I use my knowledge of colours, behavioural habits, and your interests to tailor relatable and subliminal ads.
Other forms of Subliminal marketing
There are thousands of examples; obviously, I don’t know all of them or have the time to go through them in depth. But I’ve compiled a list of some of my favourites.
Social signals, also known as the social proof theory, are a method for a business to demonstrate its trustworthiness, reputation, and reliability. Social proof can encourage potential customers to think about a brand positively and help the purchasing decision-making process.
Things like showing 5-star reviews or how many customers you have. It can allow a customer to picture your business size and trustworthiness.
Showing your annual turnover or how many people are in your team is a great way to build reliability.
Social media pages are a form of social proof showing a brand or business is active and what its social following is saying about them. Social media can also increase customer experience and satisfaction. This can cause their cognitive biases to change their opinion and have a lasting impact based on what they have seen.
Don’t use negative words.
Computing giant Apple is a brand that does this well and is in its sales training.
Using words like “no”, “cannot”, “broken”, and “sorry”. Leave negative connotations and give an uncertain feel.
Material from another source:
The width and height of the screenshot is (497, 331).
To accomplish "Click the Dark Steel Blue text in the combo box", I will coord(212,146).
You can turn customers away with negative wording.
Instead, find solutions and rebuttals to commonly asked questions or doubts. Using positive alternatives such as “absolutely” and “we can do that”.
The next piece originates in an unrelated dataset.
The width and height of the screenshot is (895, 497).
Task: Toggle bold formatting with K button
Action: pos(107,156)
Even when asked questions such as “can this do that” if the answer is no. A better alternative is “It’s not something we have now, but here is what you can do instead”. It leaves the customer feeling that it cannot do something but feels like it can.
Stand in the way.
You can influence sales by standing in the doorway or blocking a customer’s direct line for the door.
This might sound like entrapment, but the customer doesn’t realise they’re “being blocked” due to their unknowing nature.
A strategy I learned whilst visiting Bangkok, Thailand. I looked at clothes longer, talking myself into a sale instead of feeling like a pushy sales rep.
Try before you buy
Commonly used in car yards, bakeries, and consumable sales.
This strategy works in nearly every industry. I am physically handing customers the item or letting them experience it themselves.
Once an item is in their hand, behind the wheel or using something, it’s hard for them to either put it down or leave.
It allows them to sell themselves.
Likewise, food outlets let you try something, knowing you’ll love it and likely buy more. Sampling has worked in the food industry for decades.
This works for luxury home sales, whereas an agent should never park in the driveway. Allow the potential buyer to park there or envision their car in the driveway of their new home.
Buy one, get one free.
One way to entice customers into a sale and one of the oldest tricks in the books. As a consumer, you’re getting double for nothing.
More often than not, you’re paying the total price or close to for both. A $10 item is marketed as $18–$20 with a buy one, get one free. You feel like you’re getting a great deal.
Some countries have laws around this kind of strategy. As a general rule, don’t mislead customers but influence their decisions.
Let the customer win.
Commonly, no matter the industry, your customers want to feel they’re getting their way: the lowest price, the best deal or just the thrill of having the final say.
Letting the customer ask for a discount or leaving yourself enough margin to allow for a discount can help your conversion rate.
They are allowing customers that small win, the bragging rights in the car on the way home go a long way.
Conclusion on Marketing Psychology
Hopefully, you will take something from this article. Suppose it’s not for your brand or business. Let it be the knowledge of how marketing can alter your purchasing decisions moving forward.
Use marketing psychology in your business, but remember your country’s laws and regulations around this strategy.
Be helpful, offer value and never mislead customers. You want that customer to return, and you don’t want them to leave feeling pressured.